Wall Street attendait un trimestre de transition, Intel a livré un net contre-pied. Le groupe dépasse largement les prévisions, fait bondir son titre de plus de 15 % hors séance et accroche au passage Tesla à sa feuille de route 14A.
Intel Q1 2026 dépasse nettement les prévisions
Sur le premier trimestre 2026, Intel a enregistré 13,58 milliards de dollars de chiffre d’affaires, soit environ 12,7 milliards d’euros à titre indicatif, en hausse de 7,2 % sur un an. Le consensus des analystes était fixé à 12,42 milliards de dollars.
Le bénéfice ajusté par action atteint 29 cents, là où le marché n’attendait qu’1 cent. Cette publication a propulsé l’action Intel de plus de 15 % dans les échanges après clôture.

La division Data Center and AI signe l’une des meilleures performances du trimestre avec 5,1 milliards de dollars de revenus, contre une attente de 4,41 milliards. Intel indique aussi que son activité ASIC reste en bonne voie pour dépasser 1 milliard de dollars de chiffre d’affaires cette année.
Inventaires écoulés et hausses de prix
Une partie de la surprise vient d’un facteur plus conjoncturel. Le directeur financier David Zinsner explique qu’Intel a réussi à écouler des stocks de produits finis que le groupe ne pensait pas vendre à ce stade.

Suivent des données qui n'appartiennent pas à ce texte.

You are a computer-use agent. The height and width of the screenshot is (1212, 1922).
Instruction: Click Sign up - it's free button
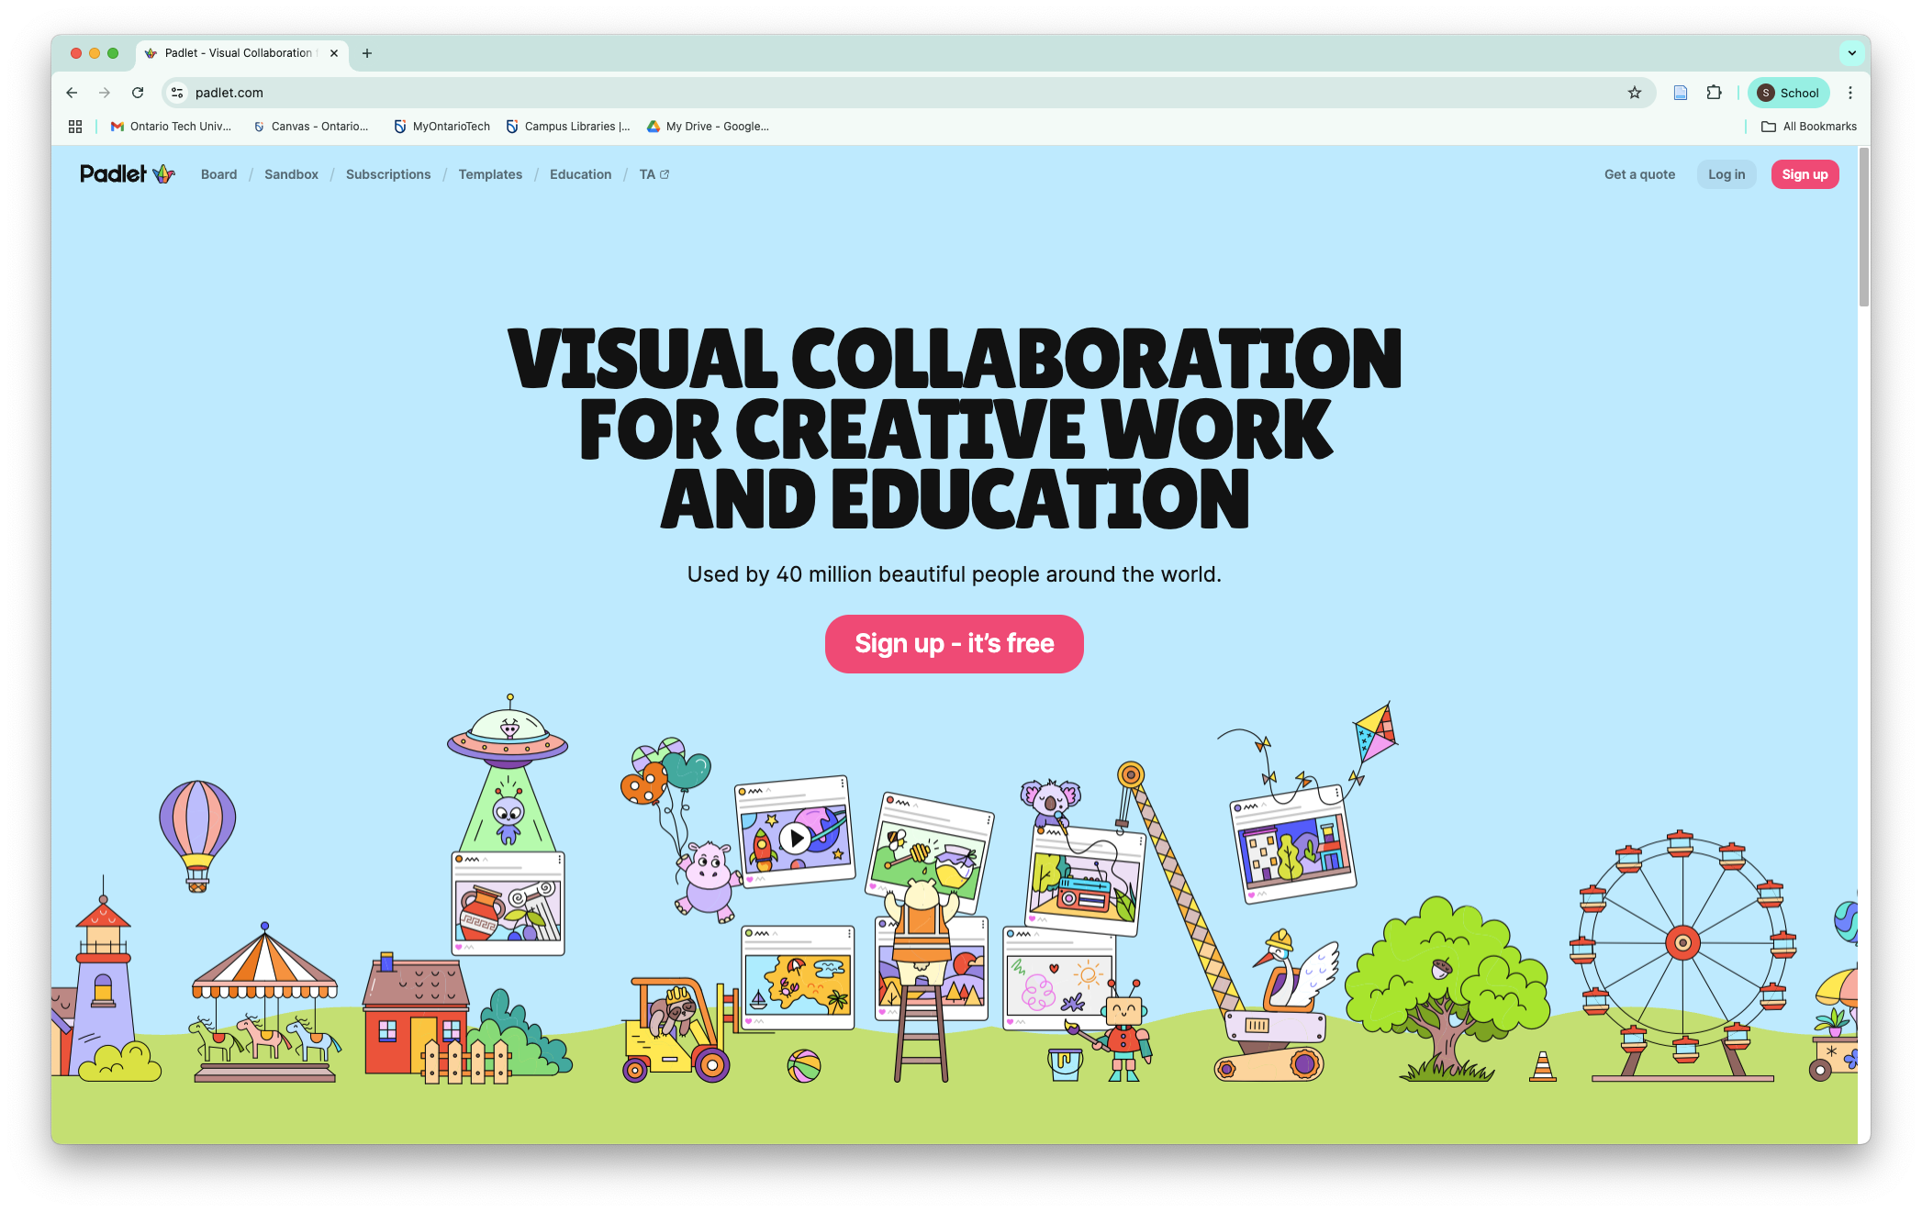pyautogui.click(x=954, y=644)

Intel relève également les prix de ses puces pour compenser la hausse de ses coûts de production. Cette logique se retrouve dans les prévisions du deuxième trimestre, attendues entre 13,8 et 14,8 milliards de dollars, soit environ 12,9 à 13,8 milliards d’euros, quand Wall Street visait plutôt 13 milliards.
Foundry : Tesla ouvre le dossier 14A
La branche fonderie a généré 5,4 milliards de dollars de revenus sur le trimestre. Mais l’essentiel provient encore des besoins internes d’Intel. Les revenus issus de clients externes restent inférieurs à 200 millions de dollars, principalement sur des activités de wafers legacy.
Le point marquant vient d’ailleurs. Tesla devient le premier grand client du nœud Intel 14A, dans le cadre du complexe de puces IA Terafab qu’Elon Musk développe à Austin. Les modalités exactes de l’accord n’ont pas été détaillées. Le scénario le plus plausible, à ce stade, serait une licence autour du procédé Intel 14A, sans confirmation officielle des deux parties.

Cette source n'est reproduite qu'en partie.